━━━━━ Extracted records ━━━━━
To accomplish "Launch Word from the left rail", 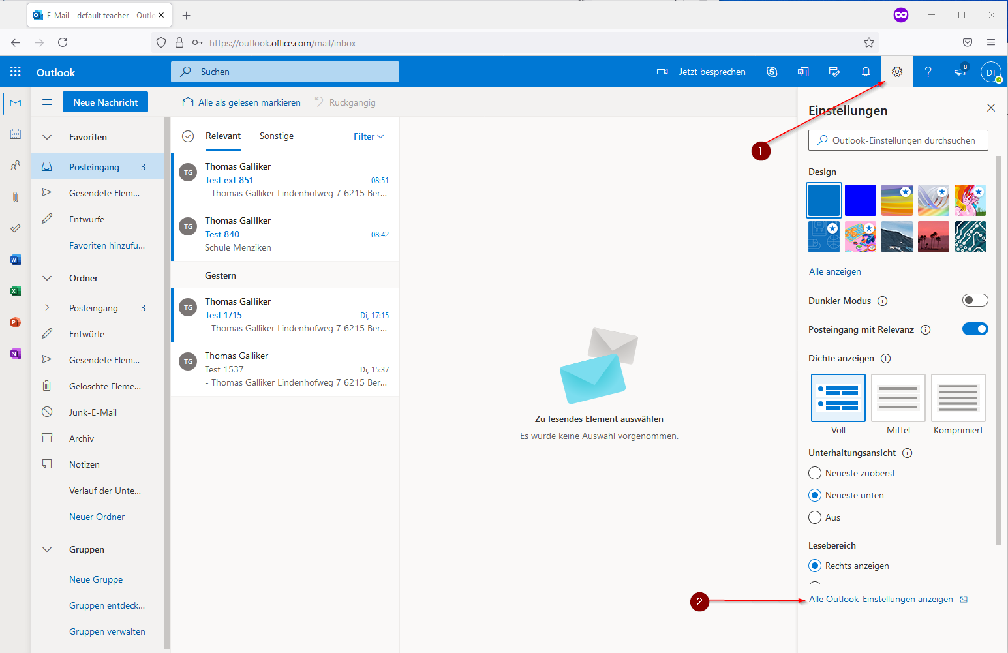I will (x=16, y=260).
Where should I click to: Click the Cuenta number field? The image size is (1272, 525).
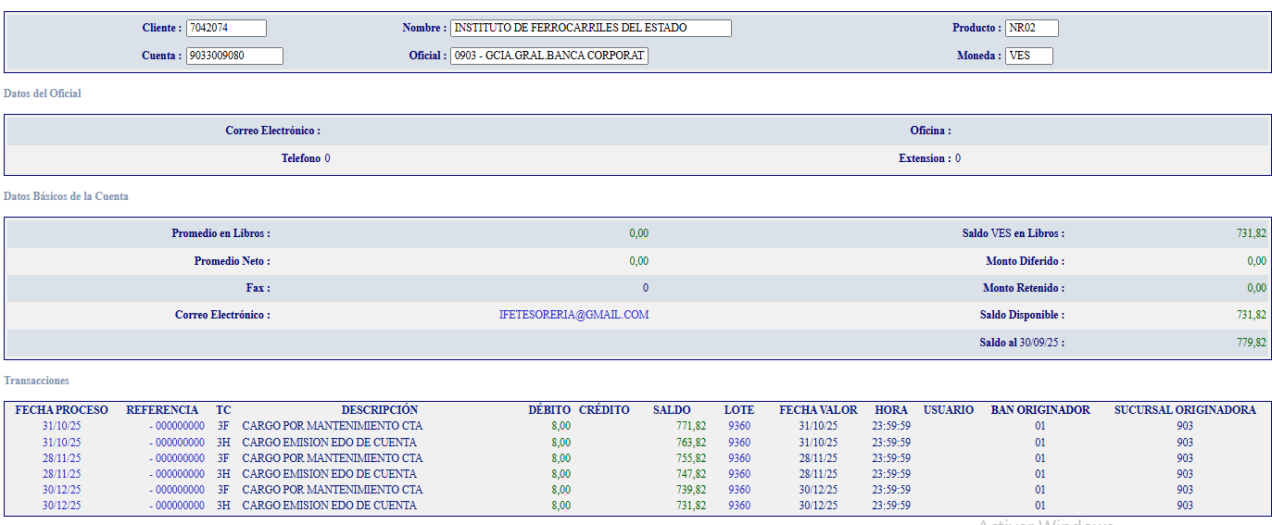tap(234, 56)
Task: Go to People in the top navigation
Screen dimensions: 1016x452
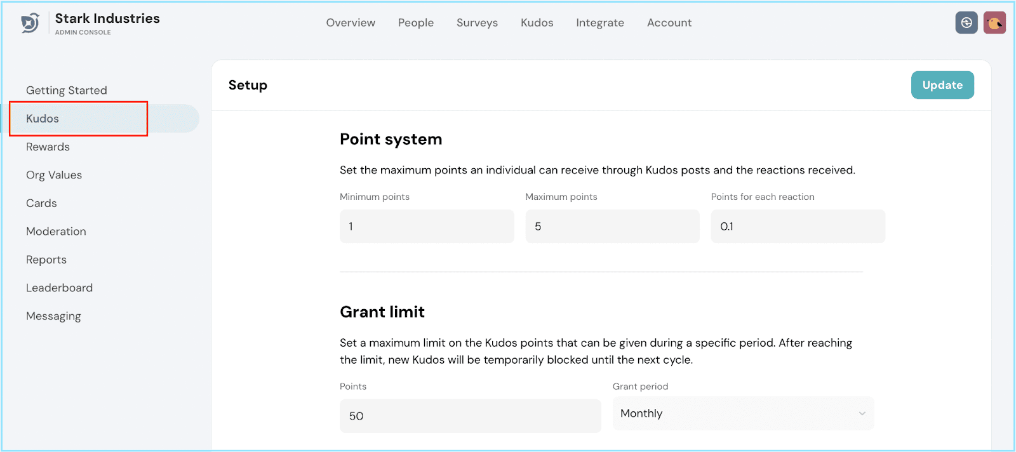Action: (x=415, y=23)
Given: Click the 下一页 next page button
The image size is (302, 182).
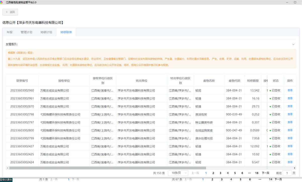Looking at the screenshot, I should tap(266, 173).
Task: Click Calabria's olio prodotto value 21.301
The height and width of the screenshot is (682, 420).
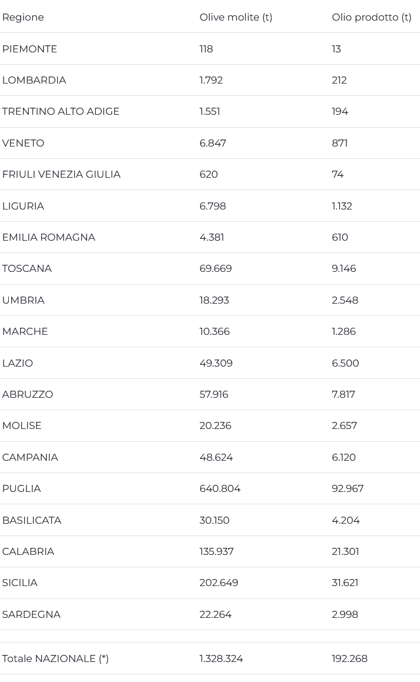Action: 345,551
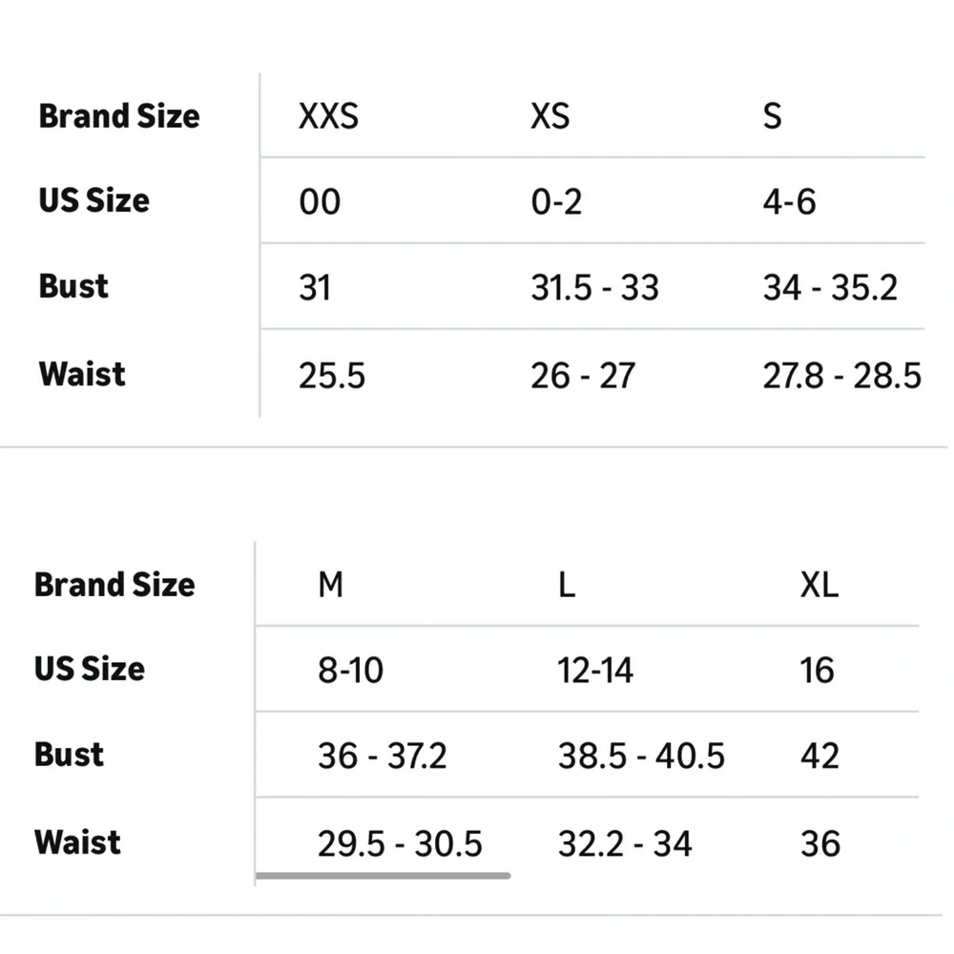954x954 pixels.
Task: Click the XL brand size header
Action: tap(819, 585)
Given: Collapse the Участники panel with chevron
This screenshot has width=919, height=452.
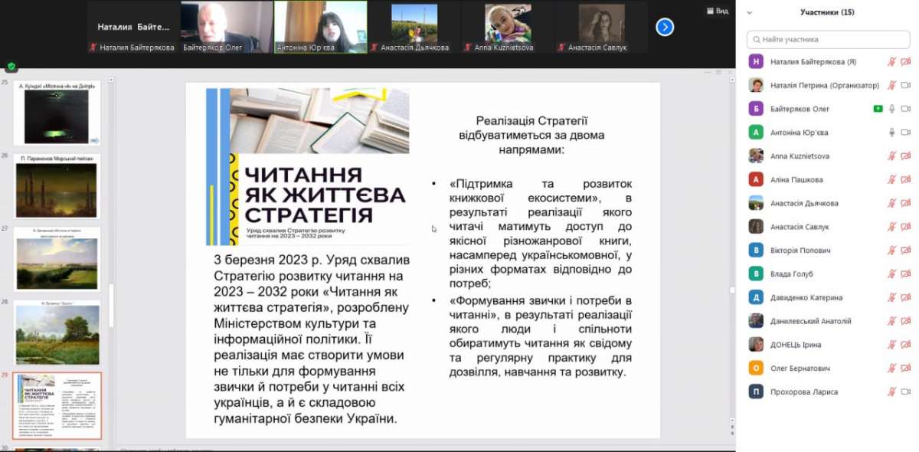Looking at the screenshot, I should tap(750, 12).
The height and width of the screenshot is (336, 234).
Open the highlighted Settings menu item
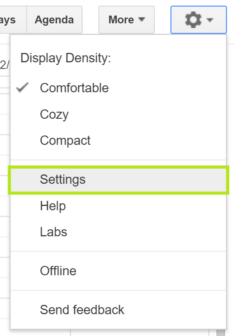point(63,179)
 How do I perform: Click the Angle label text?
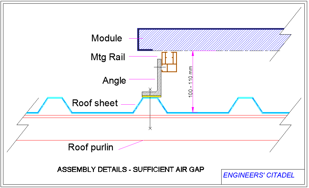coord(114,81)
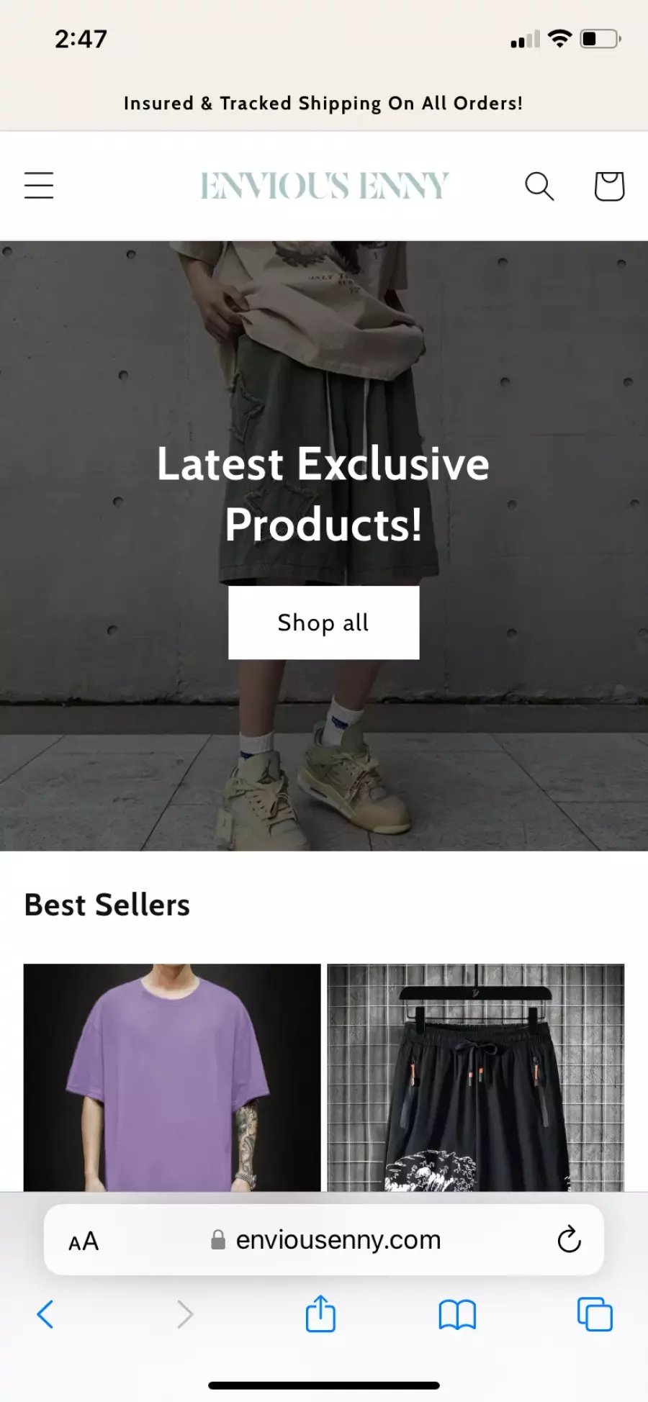
Task: Open the Safari share sheet icon
Action: click(320, 1313)
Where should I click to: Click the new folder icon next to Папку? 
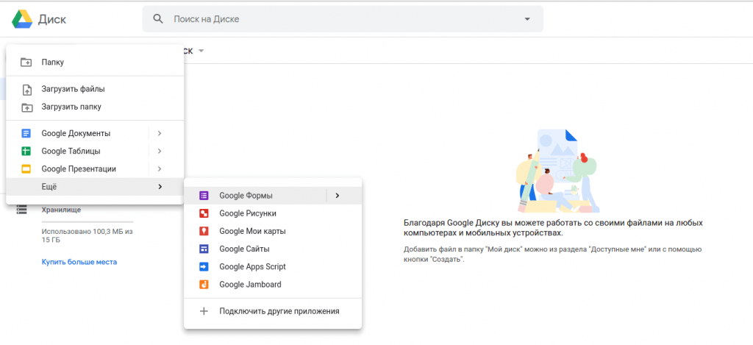tap(26, 63)
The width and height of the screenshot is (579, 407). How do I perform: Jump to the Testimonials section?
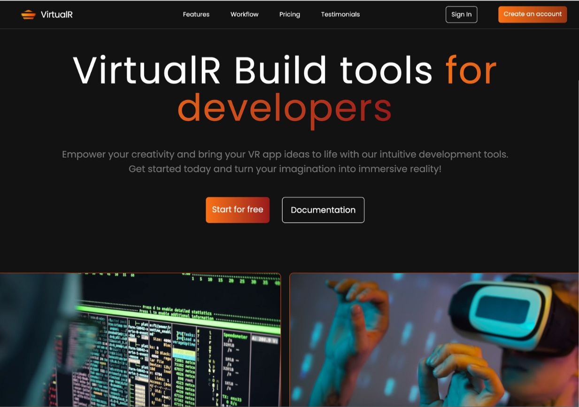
━━━━━
What to do >>
Provide only the number of lines in the entries that hold the word "Given".

Output >>
2